■ **Exercise prompt**: Set out word for word the line that contains "Given: Switch to the Select step tab" and each line after it, through the end of the data below, but exclude the pictures.

*** Raw data ***

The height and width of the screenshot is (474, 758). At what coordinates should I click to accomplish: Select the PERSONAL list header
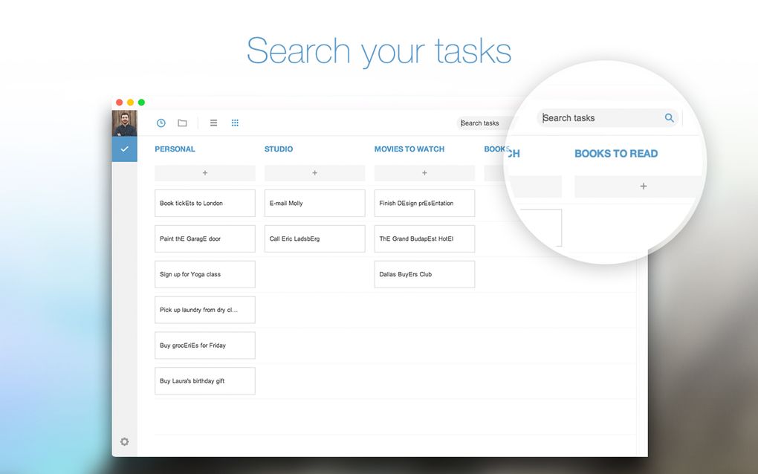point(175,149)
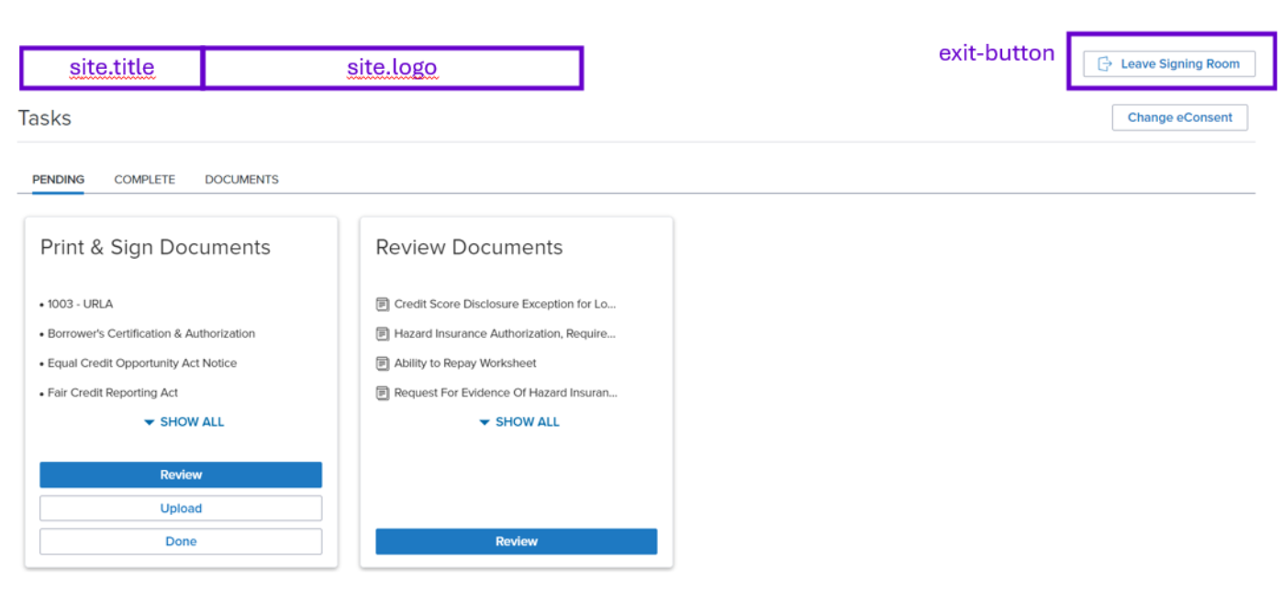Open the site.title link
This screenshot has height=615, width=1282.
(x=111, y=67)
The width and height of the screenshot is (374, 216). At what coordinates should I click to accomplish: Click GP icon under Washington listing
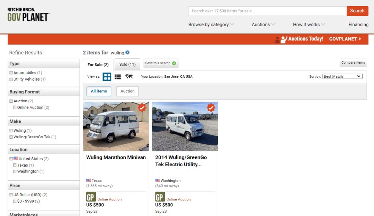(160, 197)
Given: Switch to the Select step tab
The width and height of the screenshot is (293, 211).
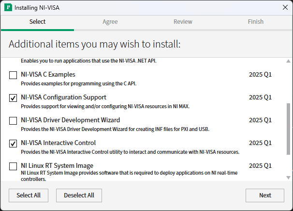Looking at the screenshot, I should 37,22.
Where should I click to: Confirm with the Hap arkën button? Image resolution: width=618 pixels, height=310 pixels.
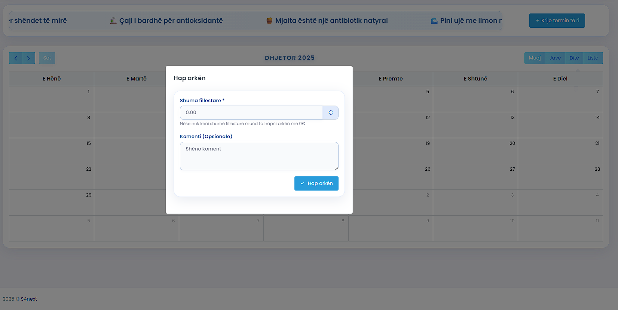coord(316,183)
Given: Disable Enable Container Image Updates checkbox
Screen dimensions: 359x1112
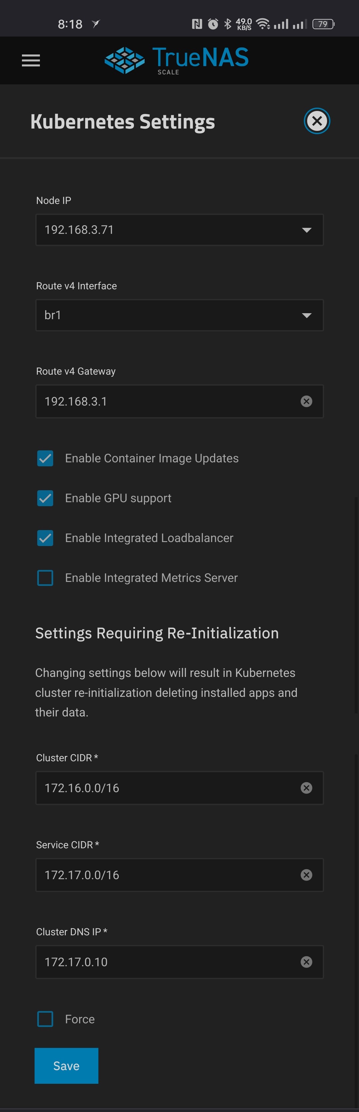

***

■ **Result below**:
Given: Switch to the Select step tab
The width and height of the screenshot is (293, 211).
Looking at the screenshot, I should 37,22.
Where should I click to: Confirm with the Hap arkën button? Image resolution: width=618 pixels, height=310 pixels.
coord(316,183)
Given: Disable Enable Container Image Updates checkbox
Screen dimensions: 359x1112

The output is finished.